TEXTAUSZUG ::
##########
Datenschutz: Schutz vor Ex-Partnern und Kameras in Wartezimmern

Ein Polizist will die Adresse seiner Ex-Partnerin herausfinden. In einer Arztpraxis filmt eine versteckte Kamera die Patienten. Bislang werden solche Fälle in Hessen bearbeitet – ändert sich das nun?

Eine versteckte Videokamera und Patientendaten in Chats: Der hessische Datenschutzbeauftragte Alexander Roßnagel hat 2024 mehr schriftliche Anliegen bearbeitet als im Vorjahr. 7.892 waren es 2024, zehn Prozent mehr als 2023, wie Roßnagel in Wiesbaden bei der Vorlage seines Jahresberichts mitteilte. 

Dazu zählten Beschwerden, Nachfragen und Beratungen von Betroffenen oder bei Gesetzgebungsverfahren. Verantwortliche meldeten sich für eine solche Beratung ebenfalls. 1.171 Mal baten sie schriftlich um Unterstützung, telefonisch sogar noch häufiger. Bei Erstverstößen bot Roßnagels Behörde weitere zusätzliche Beratungen an, da die meisten von ihnen nicht mit Absicht erfolgt seien. 

Datenschutz im Gesundheitswesen

Als Beispiel für Datenschutzverstöße des vergangenen Jahres nannte Roßnagel einen Polizisten, der die neue Adresse der Ex-Partnerin in einer polizeilichen Datenbank abgerufen habe. Eine Arztpraxis hatte als Reaktion auf negative Online-Rezensionen Klarnamen veröffentlicht. Auch Diagnosen und Befunde wurden ins Internet gestellt. In anderen Praxen wurde nach den Angaben der Patienten heimlich mit einer in einer Wanduhr versteckten Videokamera gefilmt oder Patientenakten auf Whatsapp ausgetauscht.
##########
Gespeicherte Einträge:
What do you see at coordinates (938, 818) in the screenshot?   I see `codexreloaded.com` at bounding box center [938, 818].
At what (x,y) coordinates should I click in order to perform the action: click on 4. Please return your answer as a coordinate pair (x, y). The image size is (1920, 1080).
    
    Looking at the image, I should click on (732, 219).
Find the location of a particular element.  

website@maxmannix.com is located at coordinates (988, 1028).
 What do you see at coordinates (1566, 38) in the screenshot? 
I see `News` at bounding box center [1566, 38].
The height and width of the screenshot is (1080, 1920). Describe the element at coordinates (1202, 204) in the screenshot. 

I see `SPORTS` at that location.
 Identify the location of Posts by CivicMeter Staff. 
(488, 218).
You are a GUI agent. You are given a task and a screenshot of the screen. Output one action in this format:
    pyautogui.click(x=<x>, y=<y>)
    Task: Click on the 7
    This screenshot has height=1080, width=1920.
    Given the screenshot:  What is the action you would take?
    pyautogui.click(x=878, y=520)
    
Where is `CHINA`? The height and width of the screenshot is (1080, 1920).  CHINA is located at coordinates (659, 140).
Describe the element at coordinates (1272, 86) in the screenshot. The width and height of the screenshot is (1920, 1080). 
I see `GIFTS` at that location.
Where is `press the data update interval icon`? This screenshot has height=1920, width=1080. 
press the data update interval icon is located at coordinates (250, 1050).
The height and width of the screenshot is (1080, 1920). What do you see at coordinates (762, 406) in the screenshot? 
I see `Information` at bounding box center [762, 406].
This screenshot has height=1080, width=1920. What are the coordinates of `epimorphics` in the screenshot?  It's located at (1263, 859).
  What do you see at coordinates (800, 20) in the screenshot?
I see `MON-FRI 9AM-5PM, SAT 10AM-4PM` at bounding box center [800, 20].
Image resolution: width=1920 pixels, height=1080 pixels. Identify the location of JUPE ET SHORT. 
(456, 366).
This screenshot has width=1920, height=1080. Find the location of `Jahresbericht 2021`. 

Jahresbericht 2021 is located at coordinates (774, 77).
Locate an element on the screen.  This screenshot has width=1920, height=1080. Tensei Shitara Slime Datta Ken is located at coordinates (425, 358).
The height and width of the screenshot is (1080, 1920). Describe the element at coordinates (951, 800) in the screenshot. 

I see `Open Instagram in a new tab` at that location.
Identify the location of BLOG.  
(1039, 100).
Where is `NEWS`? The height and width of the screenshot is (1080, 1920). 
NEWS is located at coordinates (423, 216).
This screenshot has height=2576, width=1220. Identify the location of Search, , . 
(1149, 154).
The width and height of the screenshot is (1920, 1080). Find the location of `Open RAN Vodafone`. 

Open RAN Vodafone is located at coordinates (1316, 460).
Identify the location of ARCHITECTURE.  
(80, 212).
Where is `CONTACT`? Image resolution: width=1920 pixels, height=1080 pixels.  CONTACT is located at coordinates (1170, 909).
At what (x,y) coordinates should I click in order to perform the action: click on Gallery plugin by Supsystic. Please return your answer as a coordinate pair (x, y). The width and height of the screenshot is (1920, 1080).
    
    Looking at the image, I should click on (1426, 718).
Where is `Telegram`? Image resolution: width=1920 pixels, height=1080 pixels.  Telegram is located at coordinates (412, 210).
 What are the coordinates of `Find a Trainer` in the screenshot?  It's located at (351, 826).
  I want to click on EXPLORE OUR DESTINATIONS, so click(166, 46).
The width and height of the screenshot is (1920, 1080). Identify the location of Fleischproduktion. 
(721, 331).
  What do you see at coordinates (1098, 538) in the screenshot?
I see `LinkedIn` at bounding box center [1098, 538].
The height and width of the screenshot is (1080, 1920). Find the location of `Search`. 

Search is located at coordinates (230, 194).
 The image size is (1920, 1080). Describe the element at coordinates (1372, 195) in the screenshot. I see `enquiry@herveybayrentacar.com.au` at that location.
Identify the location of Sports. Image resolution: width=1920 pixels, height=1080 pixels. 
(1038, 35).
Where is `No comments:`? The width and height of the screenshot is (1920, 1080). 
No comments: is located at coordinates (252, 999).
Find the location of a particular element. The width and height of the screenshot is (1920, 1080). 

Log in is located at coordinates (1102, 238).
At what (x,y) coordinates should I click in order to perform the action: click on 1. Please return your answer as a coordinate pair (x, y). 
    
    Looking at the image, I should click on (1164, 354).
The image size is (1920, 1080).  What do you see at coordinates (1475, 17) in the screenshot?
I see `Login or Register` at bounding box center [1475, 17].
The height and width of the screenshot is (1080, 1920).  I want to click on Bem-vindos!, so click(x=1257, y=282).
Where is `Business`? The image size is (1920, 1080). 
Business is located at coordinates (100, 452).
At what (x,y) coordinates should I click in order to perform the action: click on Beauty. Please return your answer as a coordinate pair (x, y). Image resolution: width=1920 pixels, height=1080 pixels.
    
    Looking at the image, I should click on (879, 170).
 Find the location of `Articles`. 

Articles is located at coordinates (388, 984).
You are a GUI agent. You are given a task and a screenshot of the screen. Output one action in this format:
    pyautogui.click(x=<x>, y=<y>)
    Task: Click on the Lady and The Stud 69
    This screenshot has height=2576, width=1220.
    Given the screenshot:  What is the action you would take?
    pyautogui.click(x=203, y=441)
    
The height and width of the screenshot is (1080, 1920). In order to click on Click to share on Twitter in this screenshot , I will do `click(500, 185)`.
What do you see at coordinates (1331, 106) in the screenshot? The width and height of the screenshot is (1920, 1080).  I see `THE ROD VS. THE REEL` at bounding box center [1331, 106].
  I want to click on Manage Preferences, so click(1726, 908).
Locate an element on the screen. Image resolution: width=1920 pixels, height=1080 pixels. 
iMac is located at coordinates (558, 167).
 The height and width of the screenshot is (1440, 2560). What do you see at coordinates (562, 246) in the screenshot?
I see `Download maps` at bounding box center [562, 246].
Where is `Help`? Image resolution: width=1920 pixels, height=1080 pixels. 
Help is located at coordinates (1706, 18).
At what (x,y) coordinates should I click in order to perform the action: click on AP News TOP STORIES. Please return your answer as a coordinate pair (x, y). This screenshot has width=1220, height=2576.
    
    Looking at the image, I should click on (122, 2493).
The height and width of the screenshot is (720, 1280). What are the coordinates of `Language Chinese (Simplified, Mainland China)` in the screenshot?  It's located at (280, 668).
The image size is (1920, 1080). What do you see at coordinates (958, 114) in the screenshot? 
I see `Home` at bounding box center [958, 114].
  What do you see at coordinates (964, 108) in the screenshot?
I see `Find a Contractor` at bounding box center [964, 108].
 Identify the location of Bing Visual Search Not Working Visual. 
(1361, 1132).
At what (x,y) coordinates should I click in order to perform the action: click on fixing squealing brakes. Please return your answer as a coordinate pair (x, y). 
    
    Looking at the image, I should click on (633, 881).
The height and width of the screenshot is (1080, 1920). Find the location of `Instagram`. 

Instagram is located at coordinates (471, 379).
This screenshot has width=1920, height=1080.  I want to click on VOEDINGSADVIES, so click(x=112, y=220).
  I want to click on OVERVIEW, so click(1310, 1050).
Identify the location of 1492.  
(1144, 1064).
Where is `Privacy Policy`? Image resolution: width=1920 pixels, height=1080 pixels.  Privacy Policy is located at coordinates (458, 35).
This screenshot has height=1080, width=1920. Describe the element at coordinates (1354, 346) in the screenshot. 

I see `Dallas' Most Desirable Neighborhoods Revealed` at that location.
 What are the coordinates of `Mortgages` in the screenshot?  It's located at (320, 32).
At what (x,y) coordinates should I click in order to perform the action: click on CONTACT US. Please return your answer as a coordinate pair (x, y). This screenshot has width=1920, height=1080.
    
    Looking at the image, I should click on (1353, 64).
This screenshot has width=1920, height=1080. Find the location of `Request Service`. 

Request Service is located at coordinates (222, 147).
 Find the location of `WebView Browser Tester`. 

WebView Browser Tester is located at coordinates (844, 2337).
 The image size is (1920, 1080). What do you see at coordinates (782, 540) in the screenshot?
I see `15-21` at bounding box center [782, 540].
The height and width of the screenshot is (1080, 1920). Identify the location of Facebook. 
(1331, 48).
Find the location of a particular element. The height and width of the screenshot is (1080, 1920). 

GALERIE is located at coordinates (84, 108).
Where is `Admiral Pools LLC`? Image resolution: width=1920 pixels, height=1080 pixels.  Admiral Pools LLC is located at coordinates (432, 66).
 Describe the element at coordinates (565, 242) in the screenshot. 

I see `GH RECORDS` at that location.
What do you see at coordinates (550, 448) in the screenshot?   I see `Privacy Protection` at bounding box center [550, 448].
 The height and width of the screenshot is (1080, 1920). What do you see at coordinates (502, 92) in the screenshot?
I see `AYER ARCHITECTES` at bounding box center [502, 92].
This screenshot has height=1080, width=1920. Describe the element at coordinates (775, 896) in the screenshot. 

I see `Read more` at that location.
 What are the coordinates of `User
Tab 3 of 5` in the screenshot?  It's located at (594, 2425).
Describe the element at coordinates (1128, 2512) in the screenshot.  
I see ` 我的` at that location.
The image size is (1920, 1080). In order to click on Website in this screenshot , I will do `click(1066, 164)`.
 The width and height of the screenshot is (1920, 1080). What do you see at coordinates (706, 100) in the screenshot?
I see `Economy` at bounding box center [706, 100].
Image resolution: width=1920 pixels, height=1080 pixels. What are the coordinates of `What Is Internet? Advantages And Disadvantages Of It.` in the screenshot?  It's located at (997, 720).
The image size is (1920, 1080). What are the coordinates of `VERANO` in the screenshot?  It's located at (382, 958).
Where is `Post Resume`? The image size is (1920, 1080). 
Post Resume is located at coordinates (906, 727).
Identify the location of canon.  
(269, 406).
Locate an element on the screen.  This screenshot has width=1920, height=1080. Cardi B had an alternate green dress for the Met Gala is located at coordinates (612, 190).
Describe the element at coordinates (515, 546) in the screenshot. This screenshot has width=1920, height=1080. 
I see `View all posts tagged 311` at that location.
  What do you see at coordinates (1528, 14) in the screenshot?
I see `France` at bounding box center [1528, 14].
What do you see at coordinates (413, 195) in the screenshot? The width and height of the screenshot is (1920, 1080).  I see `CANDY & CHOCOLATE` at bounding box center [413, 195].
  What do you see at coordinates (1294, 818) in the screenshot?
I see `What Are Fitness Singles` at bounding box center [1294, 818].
##########
AUFGABENSTELLUNG ::
**a)** Stimmen die Aussagen (i), (ii) und (iii) mit dem Text zum Datenschutz überein? Antworte jeweils mit Ja oder Nein und zitiere die entscheidenden Worte des Textes.
(i) Roßnagel bearbeitete 2024 weniger schriftliche Anliegen als 2023.
(ii) Verantwortliche baten 1.171 Mal schriftlich um Unterstützung.
(iii) Laut Angaben von Patienten wurde in einer Praxis mit einer in einer Wanduhr versteckten Videokamera gefilmt.
**b)** Führe den Text zum Datenschutz nach seinem letzten Satz weiter.
Die Liste wird hier nicht benötigt.

GELÖSTE AUFGABEN ::
**a)**
(i) Nein: „7.892 waren es 2024, zehn Prozent mehr als 2023“
(ii) Ja: „1.171 Mal baten sie schriftlich um Unterstützung“
(iii) Ja: „In anderen Praxen wurde nach den Angaben der Patienten heimlich mit einer in einer Wanduhr versteckten Videokamera gefilmt“

**b)**
Datenschutz im Gesundheitsbereich ist laut dem Juraprofessor besonders wichtig, da gerade die Gesundheitsdaten „besonders schützenswert“ seien. Ein Verstoß sei daher vergleichsweise schwerwiegender und man schaue genauer hin. „Ich habe den Eindruck, dass in diesem Bereich auch weniger Wissen über Datenschutz vorliegt“, erklärte Roßnagel.

Verwarnungen, Anweisungen und Geldstrafen

Laut dem Datenschutzbeauftragten hatte es vergangenes Jahr 55 Verwarnungen, 13 Anweisungen und 47 Geldstrafen in einer Gesamthöhe von über einer halben Million Euro wegen Verstößen gegeben. Roßnagel erklärte, man gehe jeder Beschwerde nach. Die meisten Verstöße fänden aus Unkenntnis statt. „Wenn wir aufzeigen, wie eine datenschutzgerechte Datenverarbeitung möglich ist, wird dies überwiegend unmittelbar umgesetzt“, ergänzte der Juraprofessor.

Ob dies auch künftig so sein wird, steht jedoch derzeit auf der Kippe. Laut dem Koalitionsvertrag der neuen Bundesregierung planen Union und SPD die Datenschutzaufsicht zu reformieren und sie bei der Bundesdatenschutzbeauftragten zu bündeln. Roßnagel kritisierte dies. Betroffene hätten in diesem Fall Nachteile, die Anlaufstellen wären schwerer zu erreichen – sie lägen statt in Wiesbaden dann etwa in Köln.

Außerdem habe allein in Hessen vergangenes Jahr mit über 1.100 Beratungen fast 1.000 mehr stattgefunden als in der Bundesbehörde, wo es nur etwa 150 gewesen seien. Weiter sagte Roßnagel, es müssten beim Bund 400 bis 500 zusätzliche Stellen geschaffen werden, damit dieser die bisherige Arbeit der Landesdatenschutzbeauftragten übernehmen könnte. Derzeit gebe es rund 400 Stellen, aber nur circa 300 Beschäftigte bei der Bundesdatenschutzbeauftragten.

Roßnagel hat einen anderen Vorschlag

Dies wäre Roßnagel zufolge kein Schritt in Richtung Entbürokratisierung. Der bessere Weg wäre es, wenn die Bundesdatenschutzbeauftragte stattdessen eine Koordinationsaufgabe übernähme. Denn wenn die gesamte Wirtschaft sich an sie wenden würde, wären das nach Schätzungen des Juraprofessors 70.000 Beschwerden jährlich, die derzeit auf die 16 Bundesländer aufgeteilt seien.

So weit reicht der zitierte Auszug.